Source passage:
I saw one other sight that had the Jazz as being the 10th best NBA drafting team over the past 20 years. It was based upon a drafted players stats versus players drafted at the same spot by other teams.


----------



## GaryFish (Sep 7, 2007)

Its not like they picked Sam Bowie ahead of Michael Jordan here. But they have missed somehow, somewhere.


----------



## swbuckmaster (Sep 14, 2007)

Didnt Malone want to coach the jazz?


----------



## neverdrawn (Jan 3, 2009)

Back to the original topic. Corbin may be a nice guy, but as the old cliche so eloquently puts it, nice guys finish last. (Pun intended.) The telling tale for me is the fact we regressed so terribly after the all star break. It looked as if we learned nothing through the entire season. Sure, we were set up to tank, but not entirely implode. To me the theme of the last 25 games was "them boys sure gotta lotta quit in em!" Not a good sign of the direction we were heading. As far as a coach, be Utah or not there are a lot of potential leaders out there looking for a chance to prove themselves and wouldn't hesitate a moment to do it in Utah.


----------



## morvlorv (Mar 30, 2012)

the sad part is there is nothing that can be done really.
Who really wants to come play in Utah? If we do get a good player every once in a while, who really wants to stay in Utah?
Malone and Stockton were rare in that instance. For whatever the reason, they stayed here. Had we never had Malone and Stockton both together, the Jazz's history would be hilarious.
If we cant get talent that wants to stick around here in Utah, how are we going to get a good coach?
Talent follows big money market areas and flashy areas. Coaches chase talent.
We have none of that to offer unfortunately.

The right coaching staff could easily develop the squad we have now into something great, given the playing time and the coaching. 
Sure would be nice!

Collected material:
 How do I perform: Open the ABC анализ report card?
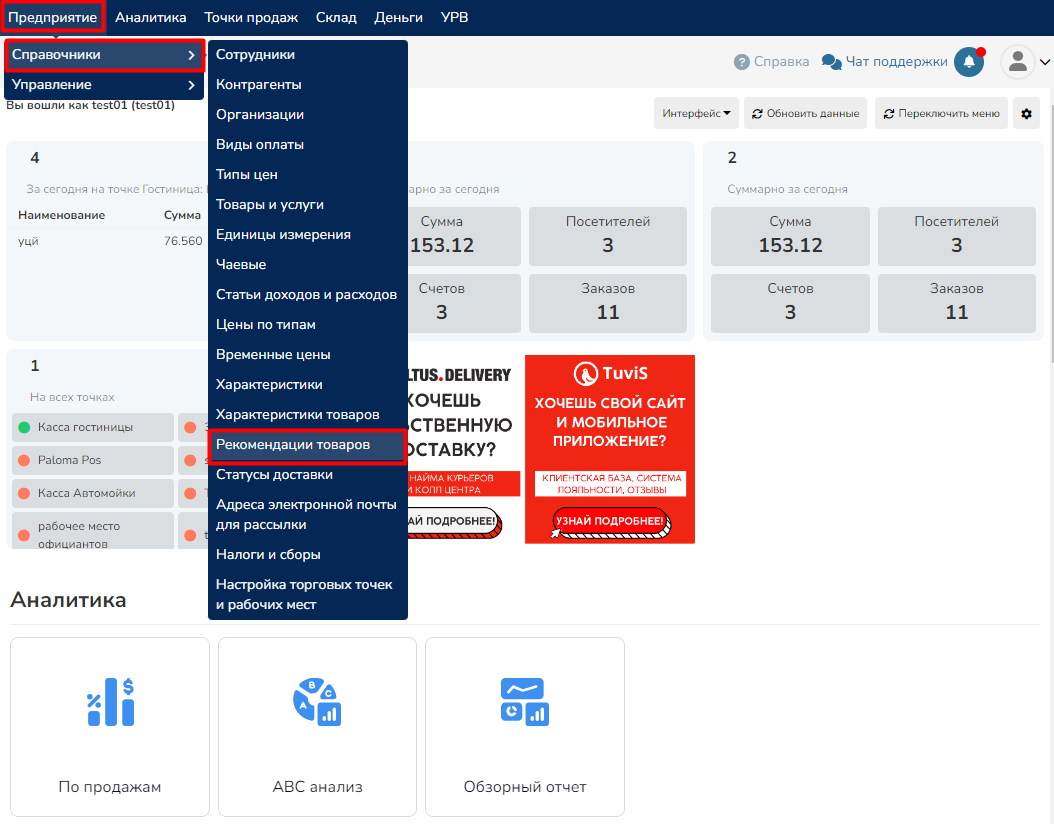317,727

What you need to do:
1. Please decide whether each statement agrees with the Jazz forum thread, answering yes or no and quoting the deciding words: (a) The ranking that placed the Jazz 10th compared drafted players' stats with those of players picked at the same spot by other teams. (b) neverdrawn says the team improved after the all star break. (c) morvlorv says coaches chase talent.
2. In the Jazz forum thread, which two players does morvlorv call rare for staying in Utah?
3. Summarize the Jazz forum thread in two sentences.
The data is separate material from the Jazz forum thread.

Complete answers:
1.
(a) Yes: "It was based upon a drafted players stats versus players drafted at the same spot by other teams."
(b) No: "The telling tale for me is the fact we regressed so terribly after the all star break."
(c) Yes: "Coaches chase talent."

2. Malone and Stockton.

3. Posters discuss the Jazz's drafting record: one cites a ranking of the Jazz as the 10th best NBA drafting team over the past 20 years, and another says they have missed somehow, somewhere. Later posts point to the team's regression after the all star break and argue that Utah struggles to attract and keep talent and coaches, though the right coaching staff could develop the current squad into something great.